Exercise objective:
Exactly the lines from the one holding "The image size" through the last line of the listing below must appear in the answer, and no pictures.

Available data:

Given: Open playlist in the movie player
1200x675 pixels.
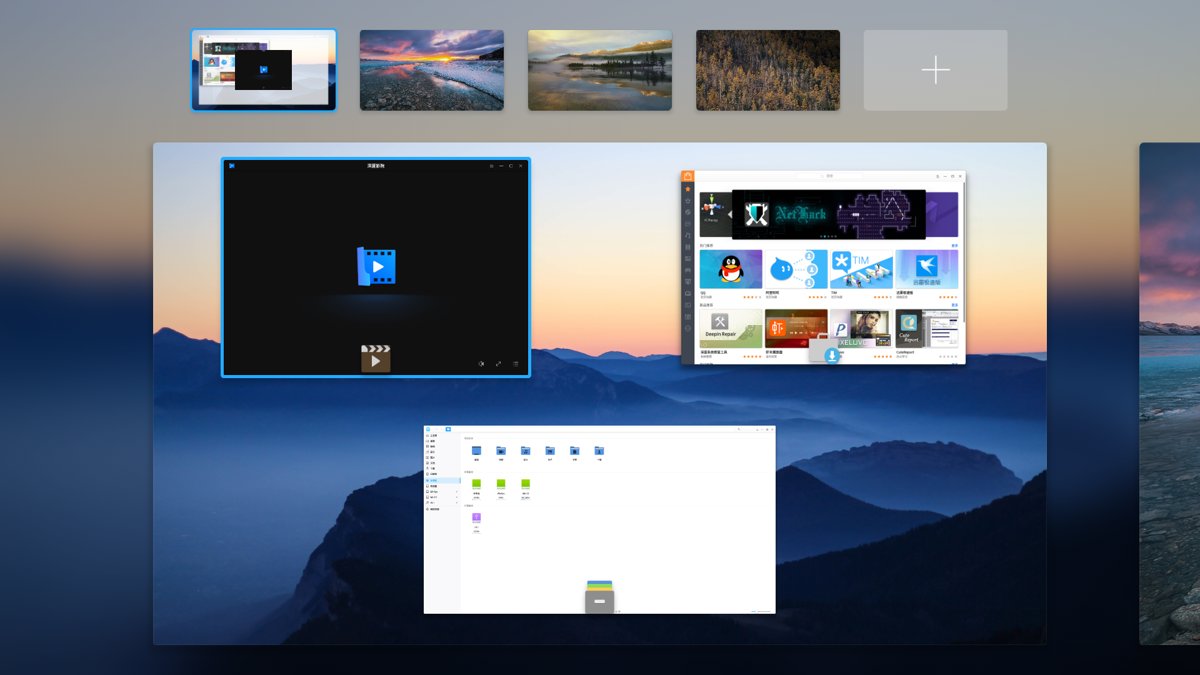Looking at the screenshot, I should 516,364.
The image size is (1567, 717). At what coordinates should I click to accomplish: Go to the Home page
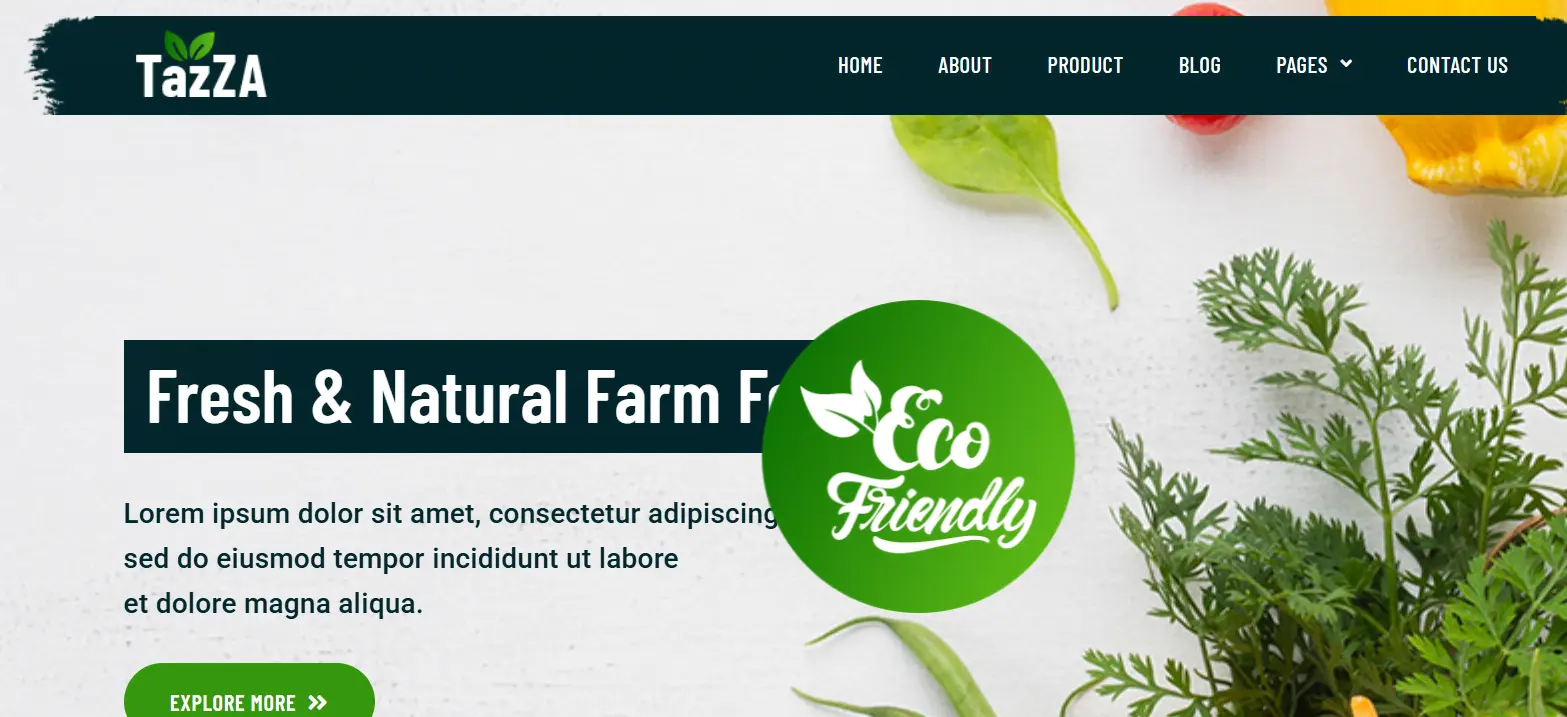click(x=860, y=65)
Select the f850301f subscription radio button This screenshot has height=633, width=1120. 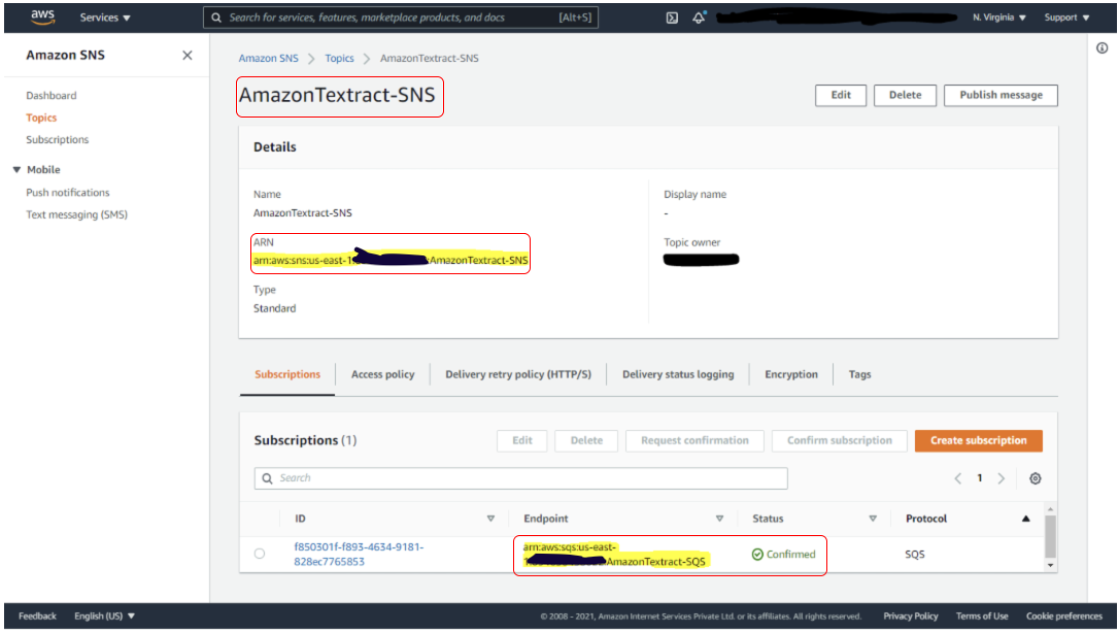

Result:
The image size is (1567, 717). At what coordinates should I click to accomplish: Go to the Home page
click(x=860, y=65)
Select the f850301f subscription radio button This screenshot has height=633, width=1120. 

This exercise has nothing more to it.